Initial mixture: $n_A = 3$, $n_B = 1$. Mole fractions $X_A = 3/4$, $X_B = 1/4$. $P_S = 500 \text{ mm Hg}$.
Using Raoult's Law: $P_S = P_A^o X_A + P_B^o X_B$.
$500 = P_A^o (3/4) + P_B^o (1/4)$.
$2000 = 3P_A^o + P_B^o$ (1).

Second mixture: $n'_A = 4$, $n'_B = 1$. $X'_A = 4/5$, $X'_B = 1/5$. $P'_S = 500 + 20 = 520 \text{ mm Hg}$.

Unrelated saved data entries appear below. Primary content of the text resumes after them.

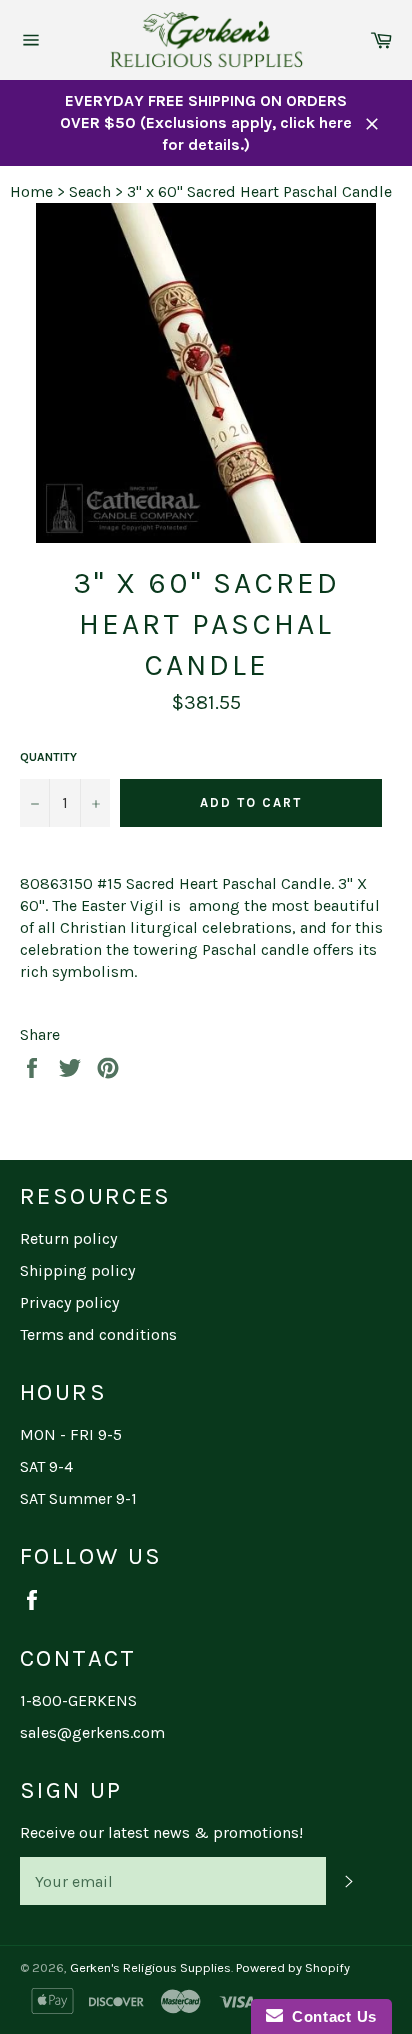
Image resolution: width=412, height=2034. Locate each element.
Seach (90, 191)
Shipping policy (77, 1270)
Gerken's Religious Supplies (150, 1967)
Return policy (68, 1238)
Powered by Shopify (293, 1967)
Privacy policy (69, 1302)
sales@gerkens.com (92, 1732)
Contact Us (330, 2016)
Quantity (48, 757)
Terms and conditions (98, 1334)
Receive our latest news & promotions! (161, 1832)
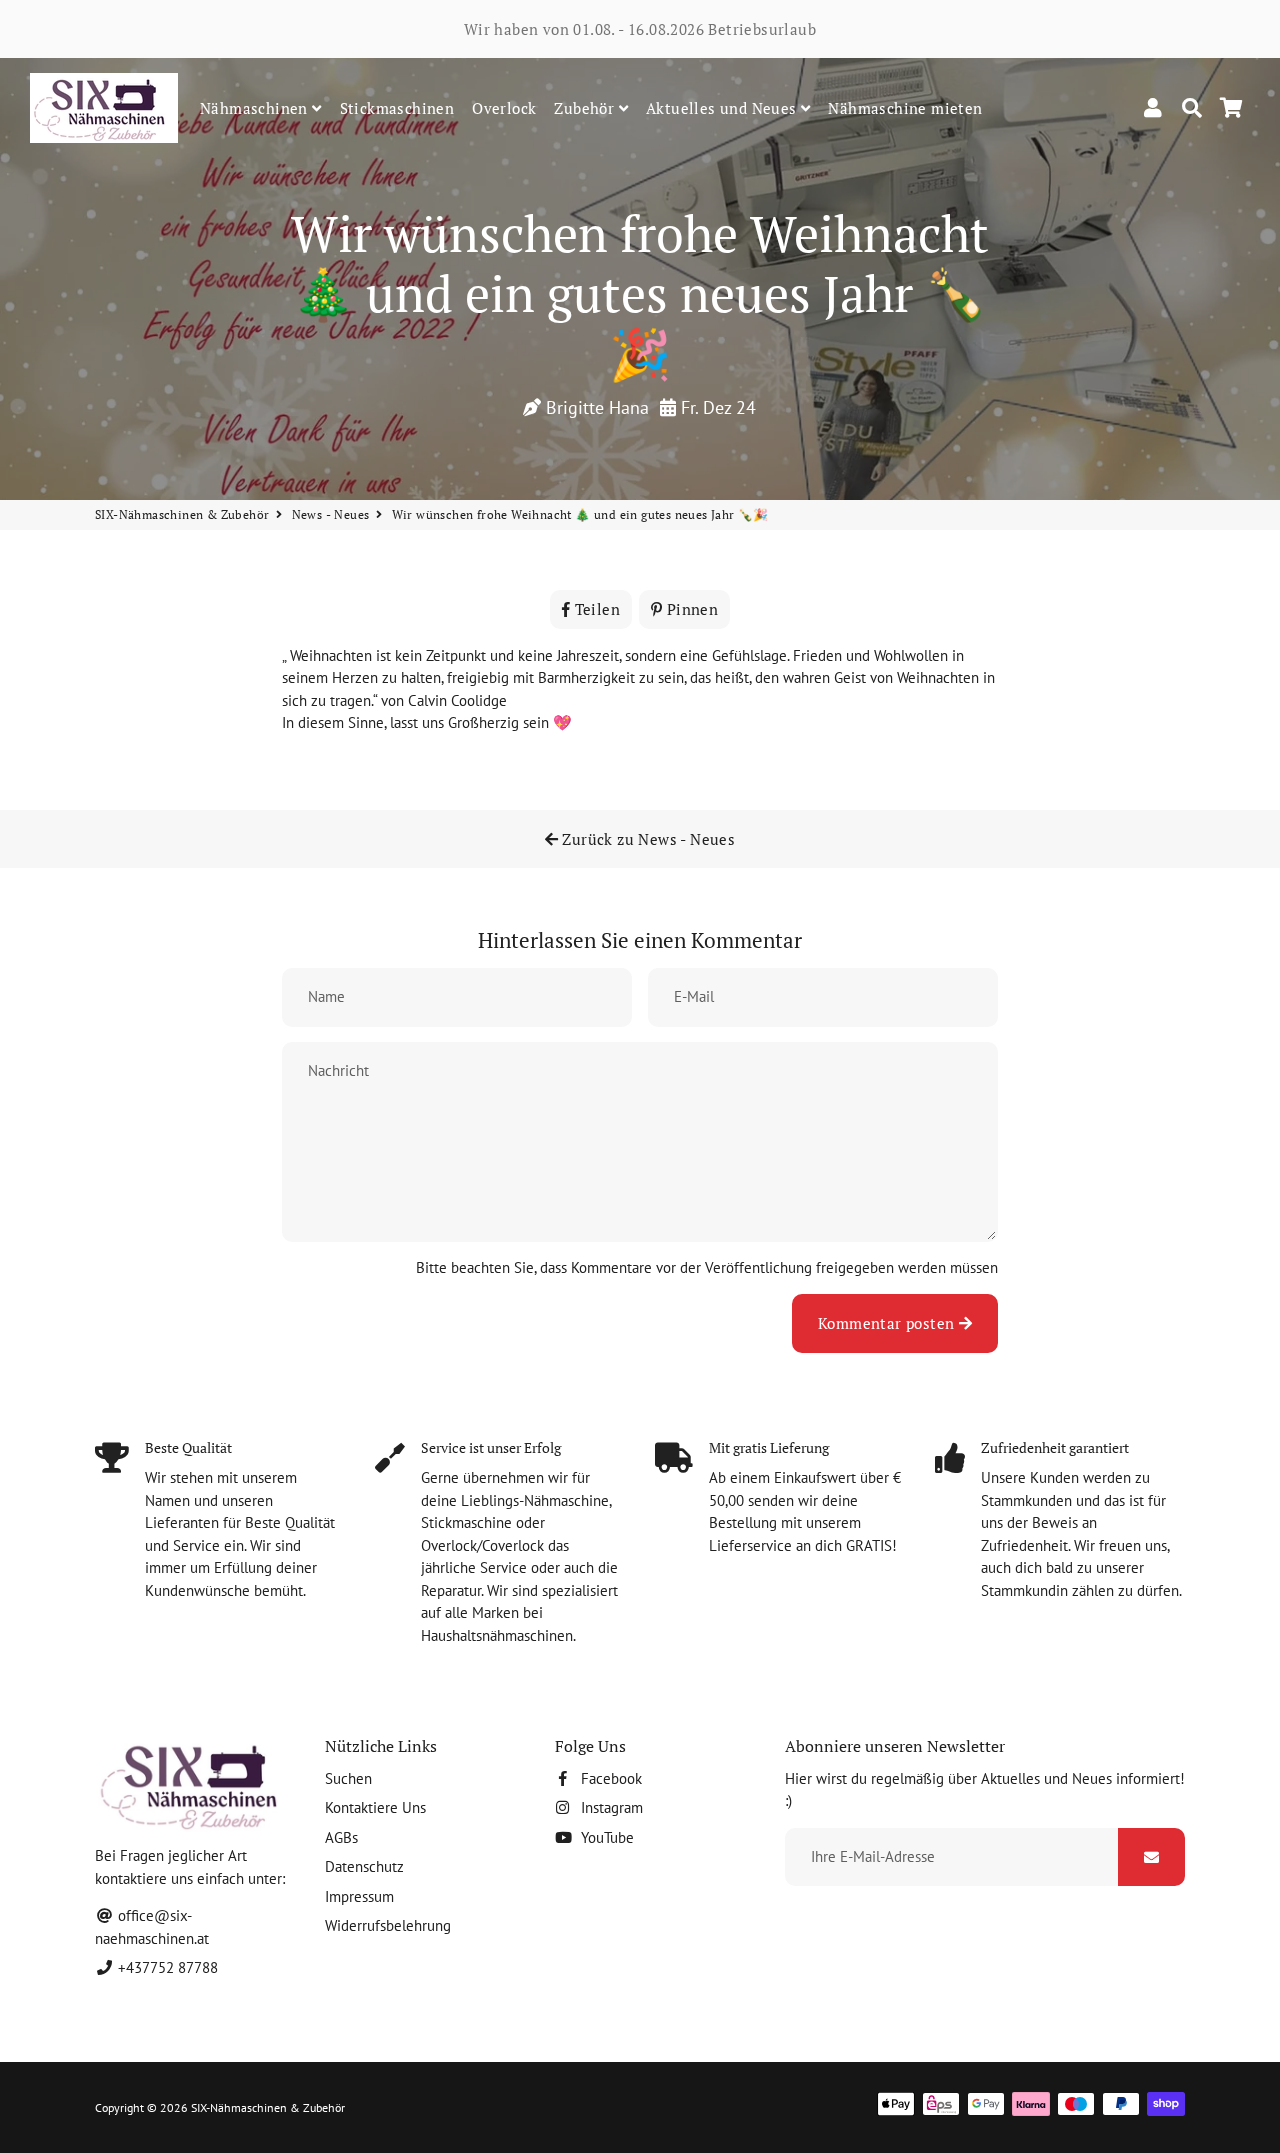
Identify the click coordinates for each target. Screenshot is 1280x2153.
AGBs (341, 1837)
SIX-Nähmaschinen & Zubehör (182, 514)
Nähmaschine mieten (905, 108)
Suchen (348, 1778)
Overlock (504, 108)
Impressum (359, 1896)
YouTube (605, 1837)
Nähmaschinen (256, 108)
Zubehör (586, 108)
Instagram (610, 1807)
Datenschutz (364, 1866)
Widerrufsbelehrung (388, 1925)
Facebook (609, 1778)
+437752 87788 (166, 1967)
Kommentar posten (888, 1323)
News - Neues (331, 514)
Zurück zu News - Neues (646, 839)
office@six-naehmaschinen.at (152, 1927)
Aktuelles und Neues (723, 108)
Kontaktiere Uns (375, 1807)
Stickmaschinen (397, 108)
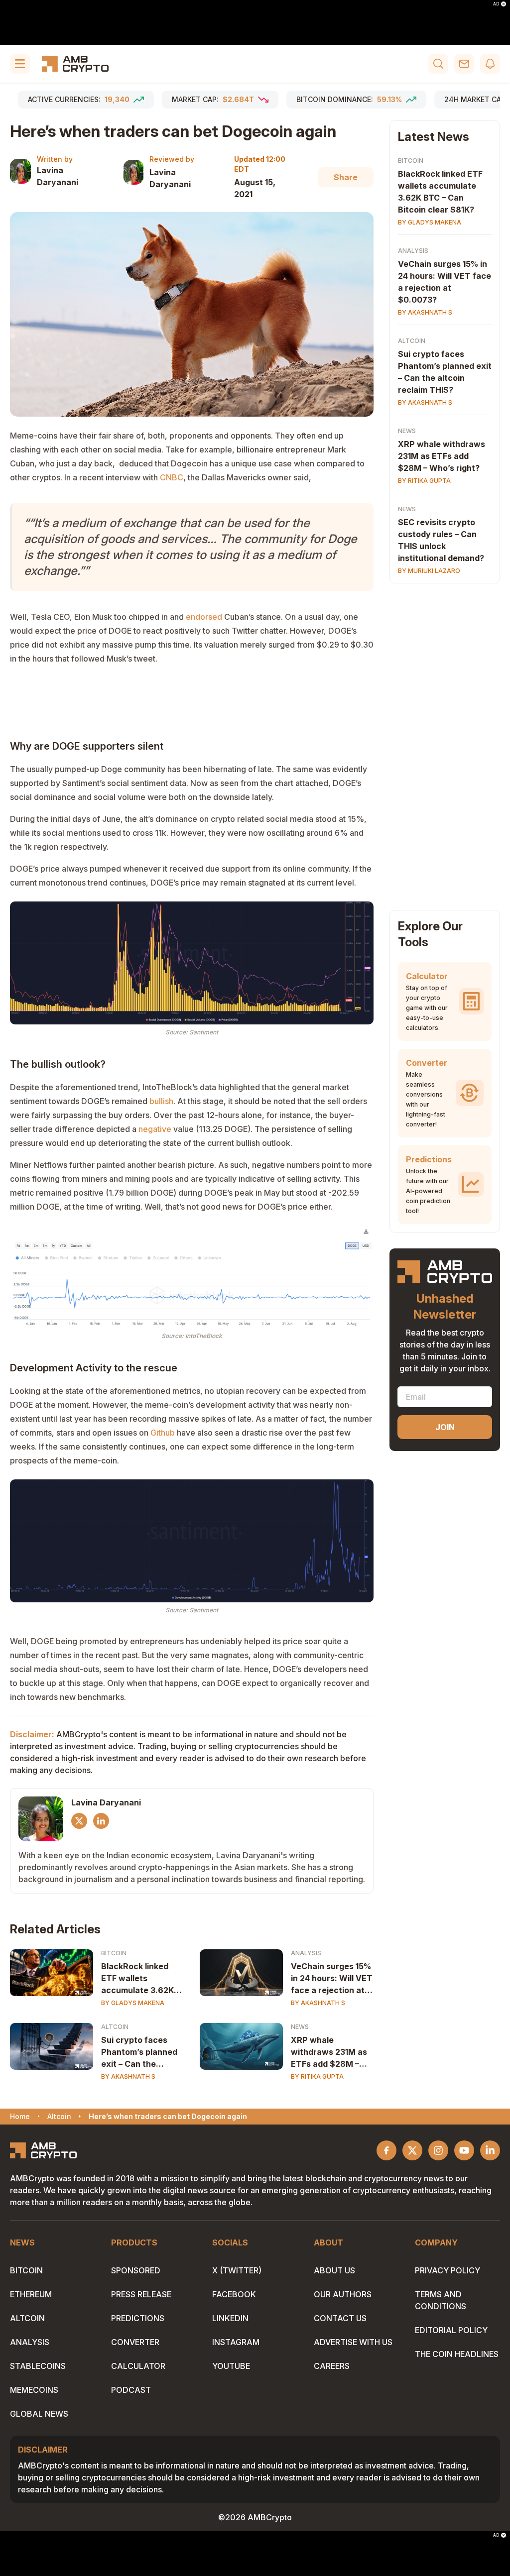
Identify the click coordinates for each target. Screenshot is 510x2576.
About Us (334, 2270)
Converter (135, 2342)
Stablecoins (38, 2366)
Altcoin (114, 2026)
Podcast (131, 2390)
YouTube (231, 2366)
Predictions (137, 2318)
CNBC (171, 477)
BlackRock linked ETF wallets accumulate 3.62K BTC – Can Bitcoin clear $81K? (137, 1978)
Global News (39, 2414)
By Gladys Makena (132, 2003)
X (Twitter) (236, 2270)
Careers (332, 2366)
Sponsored (135, 2270)
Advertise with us (353, 2342)
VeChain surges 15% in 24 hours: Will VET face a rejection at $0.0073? (332, 1978)
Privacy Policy (447, 2270)
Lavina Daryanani (57, 176)
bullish (161, 1101)
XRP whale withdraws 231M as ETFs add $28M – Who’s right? (329, 2052)
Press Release (141, 2294)
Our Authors (343, 2294)
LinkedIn (230, 2318)
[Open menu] (20, 64)
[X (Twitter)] (79, 1821)
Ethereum (31, 2294)
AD (496, 3)
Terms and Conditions (440, 2300)
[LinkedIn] (101, 1821)
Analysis (306, 1953)
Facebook (234, 2294)
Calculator (138, 2366)
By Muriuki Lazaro (429, 570)
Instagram (235, 2342)
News (300, 2026)
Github (162, 1433)
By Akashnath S (318, 2003)
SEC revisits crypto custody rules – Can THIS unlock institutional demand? (441, 540)
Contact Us (340, 2318)
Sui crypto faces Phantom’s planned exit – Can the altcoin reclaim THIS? (139, 2052)
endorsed (204, 617)
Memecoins (34, 2390)
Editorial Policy (451, 2330)
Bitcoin (114, 1953)
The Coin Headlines (457, 2354)
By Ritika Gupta (317, 2076)
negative (154, 1129)
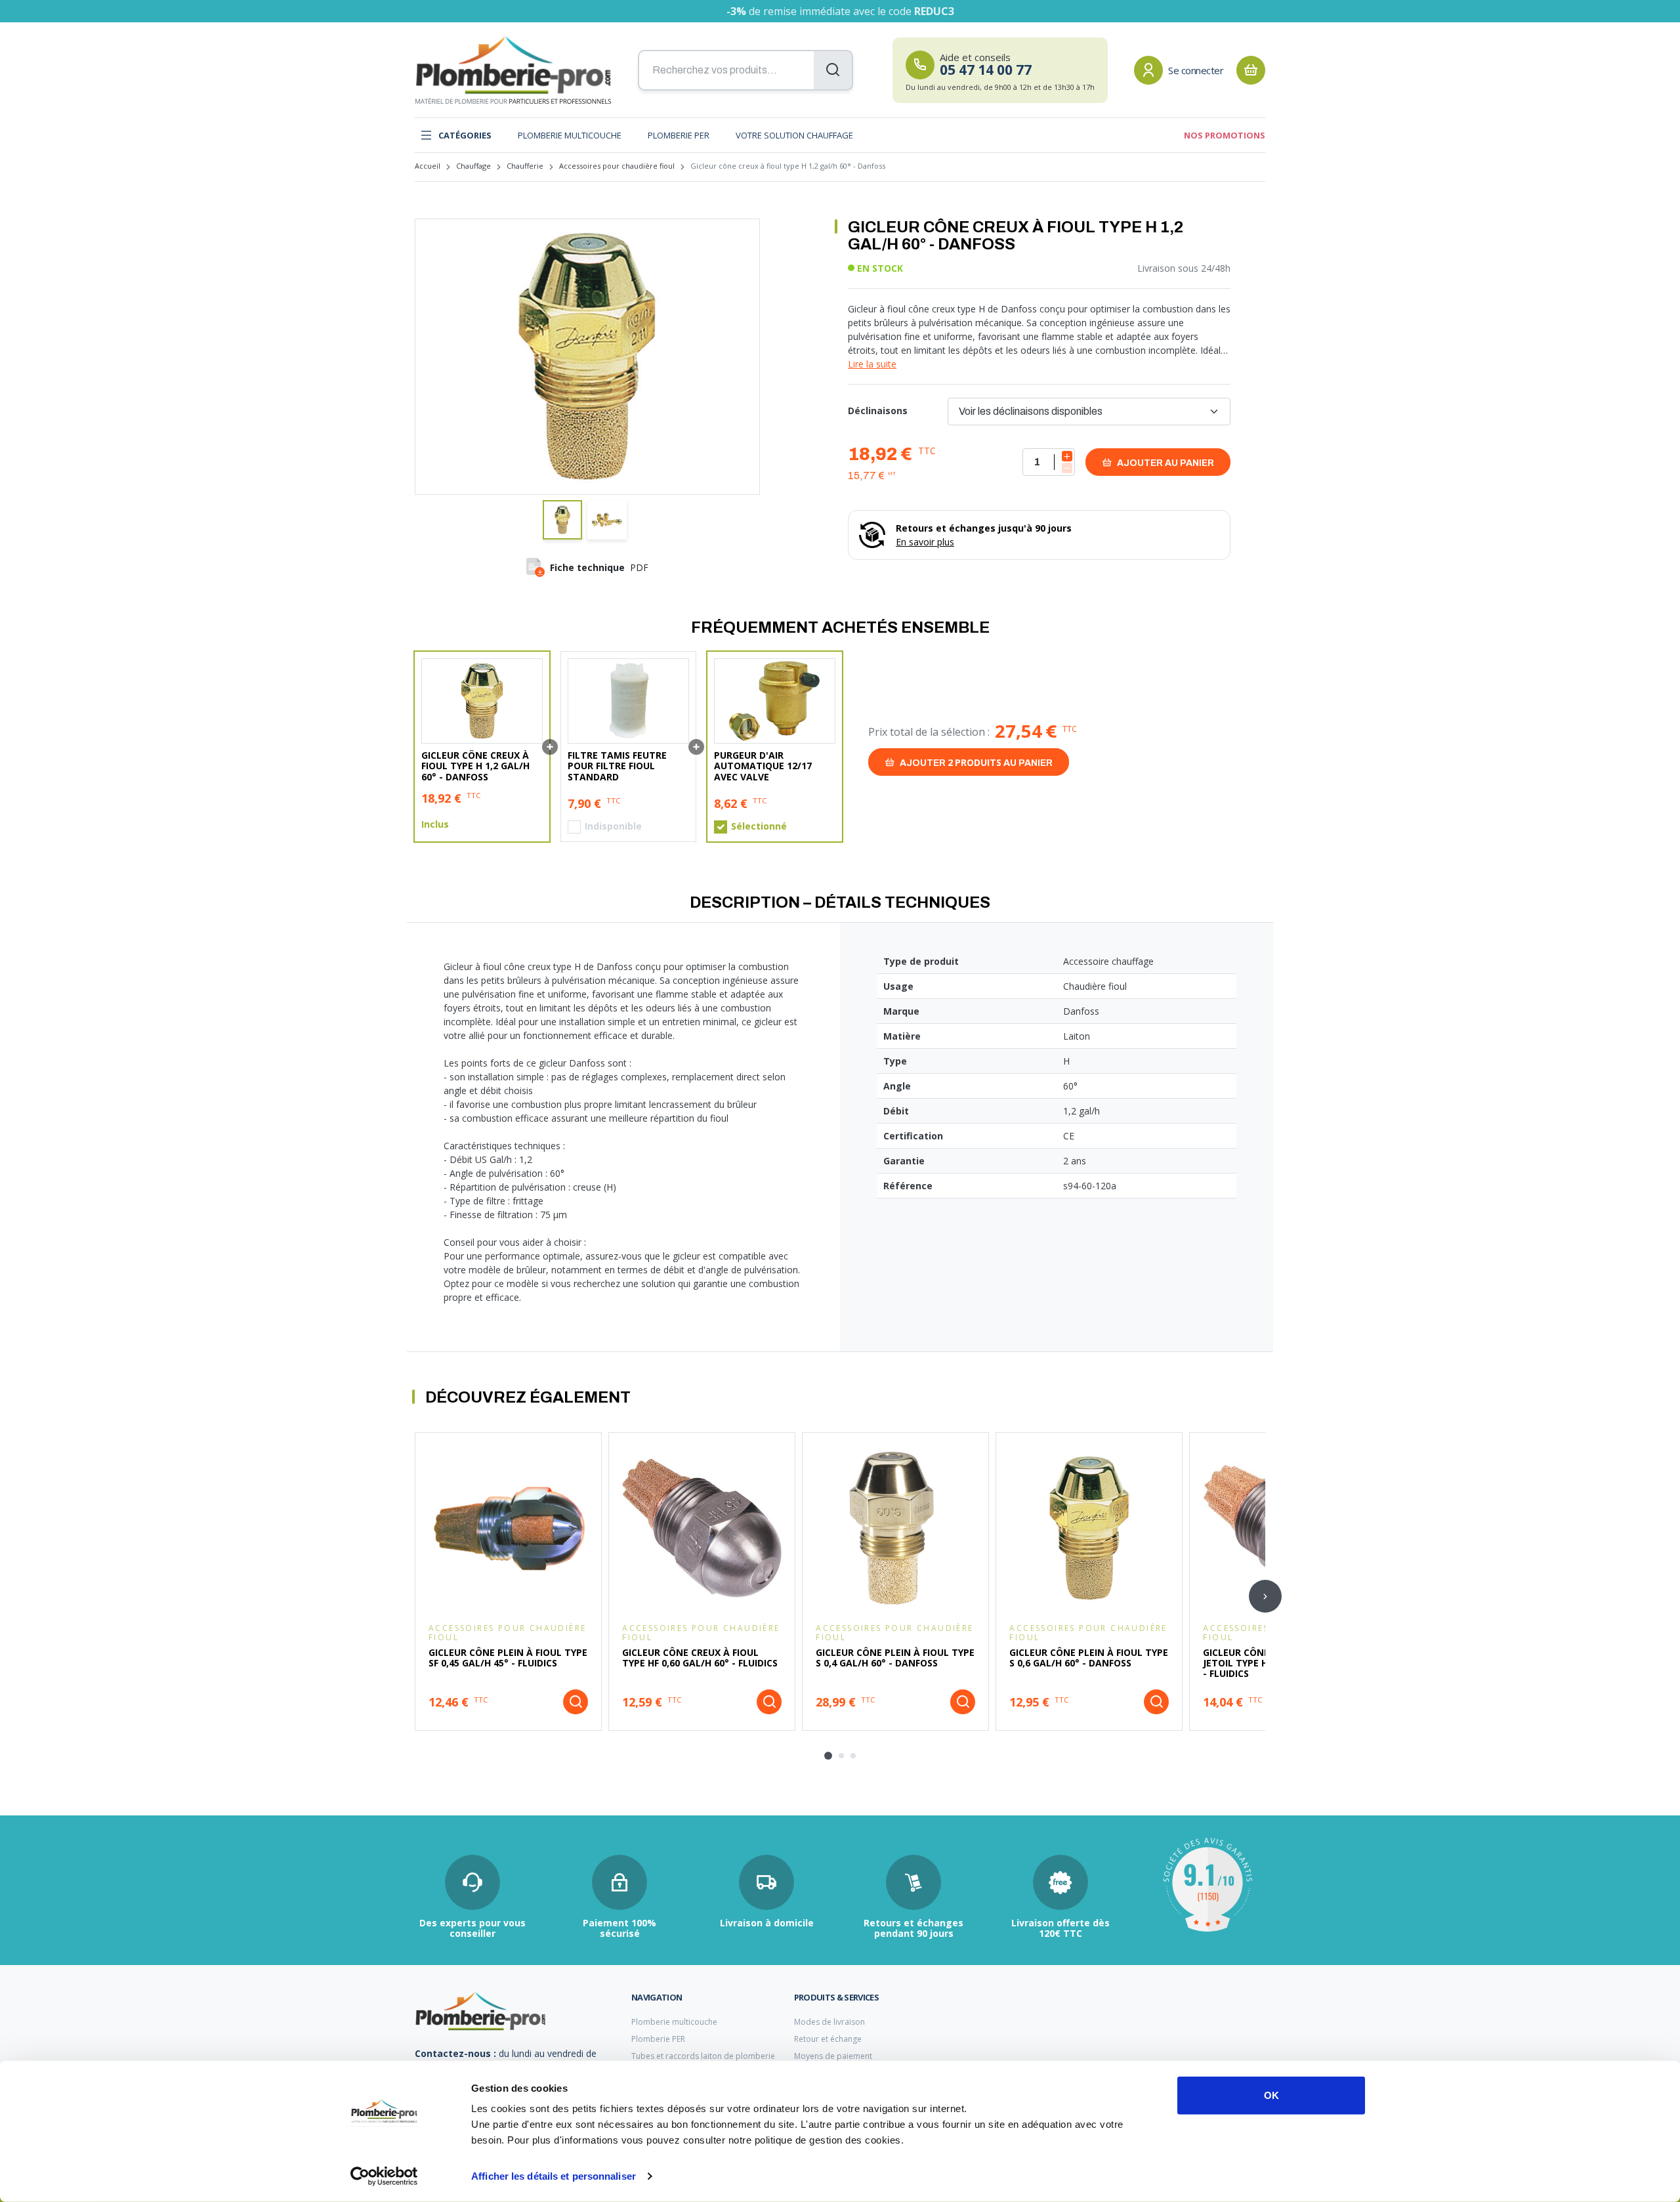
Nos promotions (1224, 135)
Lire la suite (872, 364)
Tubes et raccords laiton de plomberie (703, 2056)
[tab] (828, 1756)
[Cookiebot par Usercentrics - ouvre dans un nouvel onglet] (384, 2176)
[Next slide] (1265, 1596)
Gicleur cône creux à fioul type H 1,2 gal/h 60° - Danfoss (475, 766)
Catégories (465, 135)
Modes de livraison (829, 2021)
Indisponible (613, 826)
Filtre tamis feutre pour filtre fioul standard (617, 766)
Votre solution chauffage (794, 135)
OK (1271, 2095)
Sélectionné (759, 826)
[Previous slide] (414, 1596)
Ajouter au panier (1164, 463)
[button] (562, 520)
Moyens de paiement (833, 2056)
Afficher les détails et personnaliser (553, 2176)
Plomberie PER (678, 135)
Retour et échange (828, 2038)
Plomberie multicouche (569, 135)
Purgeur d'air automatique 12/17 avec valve (763, 766)
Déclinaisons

$520 = P_A^o (4/5) + P_B^o (1/5)$.
$2600 = 4P_A^o + P_B^o$ (2).

Subtract Equation (1) from Equation (2):
$(4P_A^o + P_B^o) - (3P_A^o + P_B^o) = 2600 - 2000$.
$P_A^o = 600 \text{ mm Hg}$.
Substitute $P_A^o$ into Equation (1):
$2000 = 3(600) + P_B^o$.
$P_B^o = 2000 - 1800 = 200 \text{ mm Hg}$.